El complemento perfecto para esa expresión lapidaria en las telas que mueve el viento aljarafeño es el número: 750. Y es que se cumplen esos años desde que se consagrara este prodigio ojival. Es decir, que la abuela trianera de Jesucristo cumple este año 750 de vida pujante y acompañamiento al pueblo trianero en su peregrinar, en las fatigas y las alegrías de cada día. Había un bautizo aquella tarde en Santa Ana. Martín se llamaba el neófito. Abuela, madre y nieto lo contemplaban sonrientes desde arriba. Al fondo, en una de las capillas, una mujer bajaba despacio unas escaleras hacia la cripta. Iba a depositar las cenizas de un ser querido. Vida y muerte unidas por la única Vida verdadera. Y yo me preguntaba a qué temer tanto por lo que pueda pasar si la raíz ubérrima cumplía siete siglos y medio y bajo sus bóvedas empezaba a vivir un nuevo cristiano en tanto que descansaba otro. Sí, el tiempo no es nada. Lo que importa es el fruto; es decir, la raíz.
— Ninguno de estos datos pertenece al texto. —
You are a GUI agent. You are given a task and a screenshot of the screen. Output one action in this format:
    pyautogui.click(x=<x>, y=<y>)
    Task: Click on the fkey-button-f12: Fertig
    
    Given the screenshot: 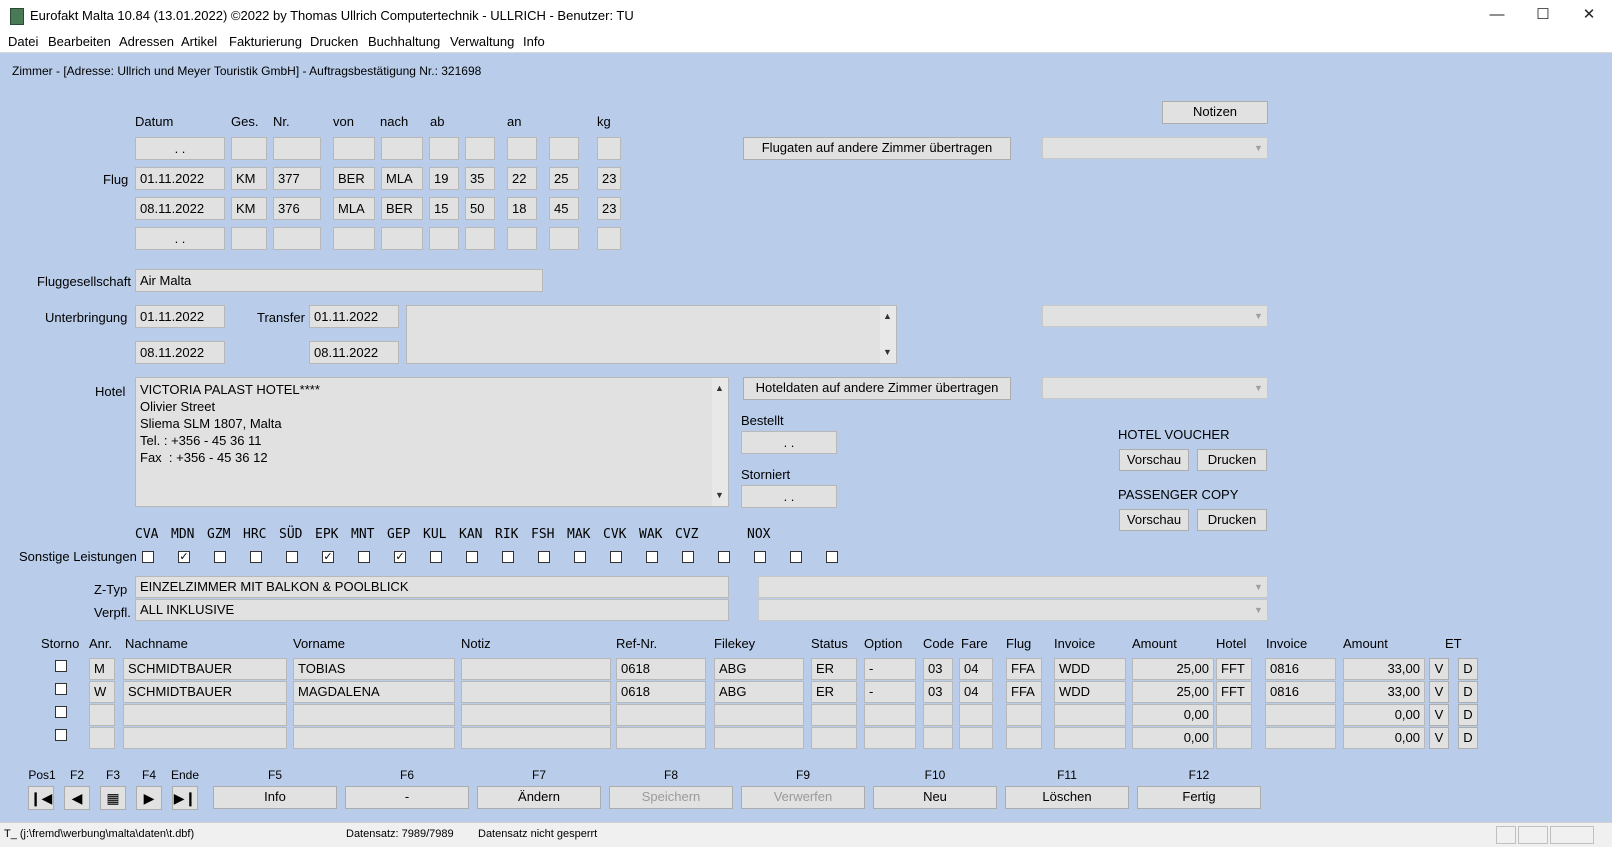 What is the action you would take?
    pyautogui.click(x=1199, y=798)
En fin, que tenemos en pleno corazón de la collación trianera, un venero de sabiduría y santidad. Al salir, y tras observar sobre el muro un letrero que prohíbe jugar a la pelota, me fijé en esas banderolas y con la ayuda de mi mujer, traduje la frase: Ana, raíz ubérrima. ¡Y qué lo digan! Gracias a Ana tenemos al Hijo de Dios con nosotros. Y gracias a Santa Ana de Triana el espíritu del Císter corrigió errores decadentes en la cultura cristiana hasta proyectarla con inusitada energía sobre cenobios y cortes de aquende y allende la mar océana. A muy pocos metros, se levanta el dedo índice de Rodrigo de Triana anunciando ¡Tierra! (no el nuevo Mercadona). Y dentro mismo de Santa Ana, la Virgen de la Victoria, ante la que cayeron mil rodillas al unísono, como si fuera el compás del martillo sobre el hierro candente de la cava aneja. ¿Que de qué rodillas hablo? Eso es otra historia.